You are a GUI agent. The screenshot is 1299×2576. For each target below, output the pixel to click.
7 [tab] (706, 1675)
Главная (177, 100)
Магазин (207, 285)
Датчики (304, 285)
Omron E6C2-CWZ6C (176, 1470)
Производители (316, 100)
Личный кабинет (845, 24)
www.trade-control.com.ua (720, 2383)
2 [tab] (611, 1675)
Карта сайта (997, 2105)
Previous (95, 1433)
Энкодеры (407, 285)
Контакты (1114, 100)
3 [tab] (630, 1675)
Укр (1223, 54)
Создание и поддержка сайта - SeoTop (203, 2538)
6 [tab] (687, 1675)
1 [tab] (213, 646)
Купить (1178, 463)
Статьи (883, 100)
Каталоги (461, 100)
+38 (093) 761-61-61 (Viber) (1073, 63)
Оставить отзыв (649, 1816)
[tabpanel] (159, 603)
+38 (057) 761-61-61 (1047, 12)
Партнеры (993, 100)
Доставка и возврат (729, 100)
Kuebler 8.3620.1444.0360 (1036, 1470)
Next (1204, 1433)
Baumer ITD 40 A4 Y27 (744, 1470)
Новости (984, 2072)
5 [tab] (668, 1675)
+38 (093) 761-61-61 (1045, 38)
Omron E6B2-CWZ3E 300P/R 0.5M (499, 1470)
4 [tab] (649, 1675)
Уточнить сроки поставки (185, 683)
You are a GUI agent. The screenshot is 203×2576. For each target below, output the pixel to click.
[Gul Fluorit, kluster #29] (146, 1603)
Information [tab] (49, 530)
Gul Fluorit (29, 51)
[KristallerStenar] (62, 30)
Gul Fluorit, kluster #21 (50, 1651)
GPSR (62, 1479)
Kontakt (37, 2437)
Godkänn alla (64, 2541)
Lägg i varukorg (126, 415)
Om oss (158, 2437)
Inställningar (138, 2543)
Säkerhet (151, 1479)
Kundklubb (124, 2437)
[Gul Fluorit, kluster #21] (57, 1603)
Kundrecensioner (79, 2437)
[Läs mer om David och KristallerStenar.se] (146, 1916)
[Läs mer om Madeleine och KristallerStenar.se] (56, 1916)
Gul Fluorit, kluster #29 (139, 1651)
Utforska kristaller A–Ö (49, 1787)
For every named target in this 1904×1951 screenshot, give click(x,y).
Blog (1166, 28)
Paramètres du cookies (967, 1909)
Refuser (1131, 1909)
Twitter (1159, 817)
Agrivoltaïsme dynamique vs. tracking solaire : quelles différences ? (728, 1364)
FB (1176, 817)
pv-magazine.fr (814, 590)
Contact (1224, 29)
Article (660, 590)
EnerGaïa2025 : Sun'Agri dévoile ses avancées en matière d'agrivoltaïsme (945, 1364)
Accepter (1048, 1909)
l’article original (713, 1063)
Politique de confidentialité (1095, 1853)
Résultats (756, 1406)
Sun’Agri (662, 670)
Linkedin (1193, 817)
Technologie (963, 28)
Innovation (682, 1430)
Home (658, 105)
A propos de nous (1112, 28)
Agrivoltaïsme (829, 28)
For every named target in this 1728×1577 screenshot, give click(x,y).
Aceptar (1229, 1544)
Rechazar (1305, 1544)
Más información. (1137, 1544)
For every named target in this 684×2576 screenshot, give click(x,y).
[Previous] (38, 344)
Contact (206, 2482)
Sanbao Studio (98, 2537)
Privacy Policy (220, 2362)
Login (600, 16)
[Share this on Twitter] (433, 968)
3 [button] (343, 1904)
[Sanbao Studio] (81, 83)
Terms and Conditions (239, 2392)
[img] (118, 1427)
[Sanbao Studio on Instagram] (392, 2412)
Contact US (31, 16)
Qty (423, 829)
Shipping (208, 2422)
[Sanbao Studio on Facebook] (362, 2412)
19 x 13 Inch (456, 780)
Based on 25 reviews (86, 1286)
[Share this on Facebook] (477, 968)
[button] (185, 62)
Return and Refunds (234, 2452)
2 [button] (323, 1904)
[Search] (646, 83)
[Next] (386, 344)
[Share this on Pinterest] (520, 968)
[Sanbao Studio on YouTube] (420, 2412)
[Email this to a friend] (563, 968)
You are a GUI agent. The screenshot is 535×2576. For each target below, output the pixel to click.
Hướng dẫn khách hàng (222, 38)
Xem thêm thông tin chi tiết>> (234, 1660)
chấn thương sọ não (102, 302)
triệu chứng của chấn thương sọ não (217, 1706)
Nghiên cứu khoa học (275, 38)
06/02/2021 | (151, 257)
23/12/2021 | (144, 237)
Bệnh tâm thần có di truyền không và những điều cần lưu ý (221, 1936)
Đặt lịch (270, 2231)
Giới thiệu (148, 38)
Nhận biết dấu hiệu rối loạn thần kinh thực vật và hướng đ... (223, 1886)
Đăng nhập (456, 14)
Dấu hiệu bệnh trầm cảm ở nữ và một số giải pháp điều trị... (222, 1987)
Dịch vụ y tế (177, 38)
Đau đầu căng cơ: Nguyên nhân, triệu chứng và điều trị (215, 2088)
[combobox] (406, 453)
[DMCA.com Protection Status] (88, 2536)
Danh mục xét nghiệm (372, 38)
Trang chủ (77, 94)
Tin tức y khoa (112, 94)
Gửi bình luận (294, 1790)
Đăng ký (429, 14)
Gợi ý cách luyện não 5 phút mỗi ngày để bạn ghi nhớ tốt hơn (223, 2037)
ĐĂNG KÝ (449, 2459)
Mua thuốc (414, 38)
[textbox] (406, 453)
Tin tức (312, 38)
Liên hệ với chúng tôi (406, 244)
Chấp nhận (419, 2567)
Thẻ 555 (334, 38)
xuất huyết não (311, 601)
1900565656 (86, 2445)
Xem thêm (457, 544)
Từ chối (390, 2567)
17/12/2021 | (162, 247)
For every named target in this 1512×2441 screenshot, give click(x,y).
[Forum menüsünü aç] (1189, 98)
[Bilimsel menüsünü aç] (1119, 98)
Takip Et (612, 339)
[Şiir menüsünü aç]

****************************************

» Task requirements: Please reproduce, exactly as they appear above, the lines from the line containing "l’article original (713, 1063)" up to and including the line containing "Rechazar (1305, 1544)".

» Response area:
l’article original (713, 1063)
Politique de confidentialité (1095, 1853)
Résultats (756, 1406)
Sun’Agri (662, 670)
Linkedin (1193, 817)
Technologie (963, 28)
Innovation (682, 1430)
Home (658, 105)
A propos de nous (1112, 28)
Agrivoltaïsme (829, 28)
For every named target in this 1728×1577 screenshot, give click(x,y).
Aceptar (1229, 1544)
Rechazar (1305, 1544)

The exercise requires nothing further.